Subparagraph 8(c) of Article VII requires the Executive Council to examine the proposal in the light of all information available to it, including whether the proposal fulfils the requirements of paragraph 7, i.e., the proposed change is of a technical or administrative nature. This subparagraph further requires the Executive Council, within 90 days of its receipt of the proposal, to notify all States Parties of its recommendation, with appropriate explanations, and requires each State Party to acknowledge receipt of the recommendation within 10 days.

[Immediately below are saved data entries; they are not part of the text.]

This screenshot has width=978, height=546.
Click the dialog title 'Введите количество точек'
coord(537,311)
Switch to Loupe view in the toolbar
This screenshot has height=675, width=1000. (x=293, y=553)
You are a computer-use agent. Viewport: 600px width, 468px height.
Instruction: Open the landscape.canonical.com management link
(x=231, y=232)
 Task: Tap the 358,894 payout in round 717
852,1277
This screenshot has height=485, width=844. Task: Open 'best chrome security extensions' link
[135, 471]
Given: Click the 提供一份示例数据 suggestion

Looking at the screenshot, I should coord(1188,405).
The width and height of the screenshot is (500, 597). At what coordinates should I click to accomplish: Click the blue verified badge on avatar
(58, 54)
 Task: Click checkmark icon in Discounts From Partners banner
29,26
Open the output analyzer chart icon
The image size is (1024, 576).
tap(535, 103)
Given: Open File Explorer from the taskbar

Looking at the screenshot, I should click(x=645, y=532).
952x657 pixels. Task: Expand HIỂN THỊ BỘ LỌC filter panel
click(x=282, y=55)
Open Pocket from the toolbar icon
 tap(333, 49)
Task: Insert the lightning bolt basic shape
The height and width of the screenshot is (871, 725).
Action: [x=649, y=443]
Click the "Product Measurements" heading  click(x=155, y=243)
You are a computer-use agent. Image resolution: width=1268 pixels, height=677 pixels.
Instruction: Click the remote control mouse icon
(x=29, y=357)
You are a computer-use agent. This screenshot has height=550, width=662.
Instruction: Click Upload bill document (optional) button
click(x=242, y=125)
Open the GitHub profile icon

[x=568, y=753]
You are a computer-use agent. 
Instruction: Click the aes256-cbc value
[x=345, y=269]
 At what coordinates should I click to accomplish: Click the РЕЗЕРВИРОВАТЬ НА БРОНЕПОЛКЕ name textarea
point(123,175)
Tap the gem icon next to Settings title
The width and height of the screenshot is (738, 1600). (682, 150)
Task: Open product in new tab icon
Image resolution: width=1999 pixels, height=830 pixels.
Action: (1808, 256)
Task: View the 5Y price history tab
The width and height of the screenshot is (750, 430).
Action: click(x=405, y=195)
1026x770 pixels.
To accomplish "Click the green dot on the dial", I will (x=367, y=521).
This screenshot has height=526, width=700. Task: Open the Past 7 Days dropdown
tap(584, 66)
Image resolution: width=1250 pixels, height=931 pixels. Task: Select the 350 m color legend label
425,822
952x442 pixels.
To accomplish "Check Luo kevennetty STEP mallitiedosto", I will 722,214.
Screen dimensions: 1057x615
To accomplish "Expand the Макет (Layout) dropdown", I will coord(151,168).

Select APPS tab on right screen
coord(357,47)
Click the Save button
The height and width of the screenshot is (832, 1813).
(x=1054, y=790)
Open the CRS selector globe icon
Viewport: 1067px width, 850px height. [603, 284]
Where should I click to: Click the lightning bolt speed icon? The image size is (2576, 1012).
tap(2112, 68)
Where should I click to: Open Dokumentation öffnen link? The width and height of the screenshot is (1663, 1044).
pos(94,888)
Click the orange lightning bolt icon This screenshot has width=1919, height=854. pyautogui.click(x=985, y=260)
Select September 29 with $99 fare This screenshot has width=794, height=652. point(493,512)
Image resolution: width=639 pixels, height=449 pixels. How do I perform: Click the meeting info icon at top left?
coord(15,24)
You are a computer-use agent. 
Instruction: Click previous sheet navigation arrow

Subparagraph 8(d) of Article VII provides that if the Executive Council recommends to all States Parties that the proposal be adopted, it shall be considered approved if no State Party objects to it within 90 days after receipt of the recommendation. Alternatively, if the Executive Council recommends that the proposal be rejected, paragraph 8(d) provides that the proposal shall be considered rejected if no State Party objects to the rejection within 90 days after receipt of the recommendation.
Subparagraph 8(e) of Article VII indicates that if a recommendation of the Executive Council does not meet with acceptance, i.e., if a State Party objects to the Executive Council's recommendation, a decision on the proposal, including whether it is of an administrative or technical nature, must be taken as a matter of substance by the Conference at its next session.
Subparagraph 8(f) of Article VII requires the Director-General to notify all States Parties and the Depositary of any decision taken under the paragraph 8 ("simplified" process).
Subparagraph 8(g) of Article VII provides that changes approved under the simplified process will enter into force for all States Parties 180 days after the date of notification by the Director-General of their approval unless another time period is recommended by the Executive Council, or decided by the Conference.
This means that under the simplified process proposed changes are first evaluated by the Technical Secretariat, and the evaluation provided to States Parties and the Executive Council. This evaluation is limited to an analysis of the impact of the change on the Treaty and the activities of the Technical Secretariat and does not involve a formal approval or recommendation. The proposed changes are then evaluated by the Executive Council.
The Executive Council first determines whether the proposed change is of an administrative or technical nature and whether the provision is one that may be modified by the "simplified" process. If the change meets these criteria, then the Executive Council will evaluate the merits of the proposed change and make either a positive or negative recommendation concerning the proposed change to all States Parties.
If the Executive Council recommends that a change be made, it becomes binding on all States Parties unless a State Party objects within 90 days. A State Party may object on either procedural grounds (e.g. the change is not of an administrative or technical nature) or substantive grounds (e.g., the change will not improve the operation of the Treaty). If a State Party objects, the Conference determines whether the proposed change meets the procedural requirements and whether the change is desirable. Adoption of the change requires consensus or, if consensus is not possible, a two-thirds majority of States Parties present and voting. If the Conference votes for the change, the change is binding on all States Parties, regardless of their vote. Finally, a State Party may also compel Conference consideration of a negative recommendation by the Executive Council if it objects to such a recommendation.